Une question particulière à laquelle les chercheurs ont voulu répondre est de savoir s’il existe des structures internes, telles que des couches, dans les zones à ultra-faible vitesse. La réponse, selon les modèles, est que les couches sont très probables. C’est un gros problème, car cela montre la voie à suivre pour comprendre comment ces zones sont nées.

« À notre connaissance, il s’agit de la première étude utilisant une telle approche bayésienne à ce niveau de détail pour étudier des zones à ultra-faible vitesse », dit Pachhai, « et c’est également la première étude à démontrer une forte stratification dans une ultra-faible vitesse. zone.”

Retour sur les origines de la planète

Qu’est-ce que cela signifie qu’il y a des couches probables?

Il y a plus de quatre milliards d’années, alors que le fer dense s’enfonçait au cœur de la Terre primitive et que des minéraux plus légers flottaient dans le manteau, un objet planétaire de la taille de Mars peut avoir percuté la planète infantile. La collision a peut-être jeté des débris sur l’orbite terrestre qui auraient pu former plus tard la Lune. Cela a également considérablement augmenté la température de la Terre, comme on peut s’y attendre de la collision de deux planètes.

“En conséquence, une grande masse de matière en fusion, connue sous le nom d’océan de magma, s’est formée”, explique Pachhai. L’« océan » aurait été constitué de roches, de gaz et de cristaux en suspension dans le magma.

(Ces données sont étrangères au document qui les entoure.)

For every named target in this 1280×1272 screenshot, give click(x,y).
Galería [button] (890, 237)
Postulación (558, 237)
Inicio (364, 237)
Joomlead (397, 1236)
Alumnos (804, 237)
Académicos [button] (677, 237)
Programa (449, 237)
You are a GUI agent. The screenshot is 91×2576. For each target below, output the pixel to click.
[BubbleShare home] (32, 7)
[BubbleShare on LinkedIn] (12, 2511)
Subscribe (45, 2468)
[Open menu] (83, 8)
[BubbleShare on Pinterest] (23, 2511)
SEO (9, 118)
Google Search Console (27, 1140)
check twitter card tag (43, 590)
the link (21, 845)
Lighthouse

L’océan se serait arrangé en se refroidissant, avec des matériaux denses s’enfonçant et se superposant au fond du manteau.

Au cours des milliards d’années qui ont suivi, alors que le manteau s’agitait et se convectivait, la couche dense aurait été poussée en petites parcelles, se présentant sous la forme des zones stratifiées à ultra-faible vitesse que nous voyons aujourd’hui.

« Donc, la découverte principale et la plus surprenante est que les zones à ultra-faible vitesse ne sont pas homogènes mais contiennent de fortes hétérogénéités (variations structurelles et compositionnelles)”, explique Pachhai. « Cette découverte change notre point de vue sur l’origine et la dynamique des zones à ultra-faible vitesse. Nous avons découvert que ce type de zone à ultra-faible vitesse peut s’expliquer par des hétérogénéités chimiques créées au tout début de l’histoire de la Terre et qu’elles ne sont toujours pas bien mélangées après 4,5 milliards d’années de convection du manteau.

Pas le dernier mot

L’étude fournit des preuves des origines de certaines zones à ultra-faible vitesse, bien qu’il existe également des preuves suggérant des origines différentes pour d’autres, telles que la fonte de la croûte océanique qui s’enfonce dans le manteau. Mais si au moins certaines zones à ultra-faible vitesse sont des vestiges de la Terre primitive, elles préservent une partie de l’histoire de la planète qui, autrement, a été perdue.

“Par conséquent, notre découverte fournit un outil pour comprendre l’état thermique et chimique initial du manteau terrestre”, explique Pachhai, “et leur évolution à long terme.”

Référence : « Structure interne des zones à ultra-faible vitesse cohérentes avec l’origine d’un océan de magma basal » 30 décembre 2021, Géosciences de la nature.